_RECORDS SHOWN_:

━━━━━━━━━━━━━━━━━━━━

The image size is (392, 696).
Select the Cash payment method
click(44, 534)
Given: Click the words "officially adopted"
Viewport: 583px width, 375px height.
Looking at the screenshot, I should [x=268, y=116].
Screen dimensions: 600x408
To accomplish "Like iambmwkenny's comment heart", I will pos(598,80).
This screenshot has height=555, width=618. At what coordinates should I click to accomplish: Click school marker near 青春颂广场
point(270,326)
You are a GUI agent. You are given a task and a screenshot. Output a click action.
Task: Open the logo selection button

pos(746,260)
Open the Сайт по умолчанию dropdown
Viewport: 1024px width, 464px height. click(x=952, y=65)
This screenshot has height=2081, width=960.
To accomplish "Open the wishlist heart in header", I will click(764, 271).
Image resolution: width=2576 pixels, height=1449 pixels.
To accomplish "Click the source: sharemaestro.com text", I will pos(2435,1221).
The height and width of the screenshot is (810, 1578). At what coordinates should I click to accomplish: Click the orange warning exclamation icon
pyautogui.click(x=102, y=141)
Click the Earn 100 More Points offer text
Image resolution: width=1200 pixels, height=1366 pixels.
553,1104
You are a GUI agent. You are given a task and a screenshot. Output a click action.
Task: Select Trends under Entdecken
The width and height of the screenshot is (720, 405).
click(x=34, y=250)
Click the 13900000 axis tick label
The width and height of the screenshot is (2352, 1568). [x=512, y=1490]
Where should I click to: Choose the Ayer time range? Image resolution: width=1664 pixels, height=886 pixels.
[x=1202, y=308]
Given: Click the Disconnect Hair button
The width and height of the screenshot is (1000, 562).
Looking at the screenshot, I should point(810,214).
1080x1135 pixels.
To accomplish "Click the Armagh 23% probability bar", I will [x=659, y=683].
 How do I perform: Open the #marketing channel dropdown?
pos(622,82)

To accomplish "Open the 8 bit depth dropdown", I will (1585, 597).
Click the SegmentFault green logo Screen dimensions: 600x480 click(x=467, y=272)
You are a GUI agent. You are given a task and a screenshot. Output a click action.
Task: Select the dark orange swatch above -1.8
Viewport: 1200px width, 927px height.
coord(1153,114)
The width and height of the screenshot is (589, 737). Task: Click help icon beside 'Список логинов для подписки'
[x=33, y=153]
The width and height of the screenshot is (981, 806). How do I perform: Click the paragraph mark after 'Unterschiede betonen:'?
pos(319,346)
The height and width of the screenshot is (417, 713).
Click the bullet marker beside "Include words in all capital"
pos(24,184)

━━━━━━━━━━━━━━━━━━━━

_TASK DETAILS_: Rewrite the entries from the line with "The width and height of the screenshot is (589, 737)." up to and including the line with "pos(319,346)", renaming "help icon" to "question mark icon" and keeping everything else the same.

_COMPLETED TASK_:
The width and height of the screenshot is (589, 737). Task: Click question mark icon beside 'Список логинов для подписки'
[x=33, y=153]
The width and height of the screenshot is (981, 806). How do I perform: Click the paragraph mark after 'Unterschiede betonen:'?
pos(319,346)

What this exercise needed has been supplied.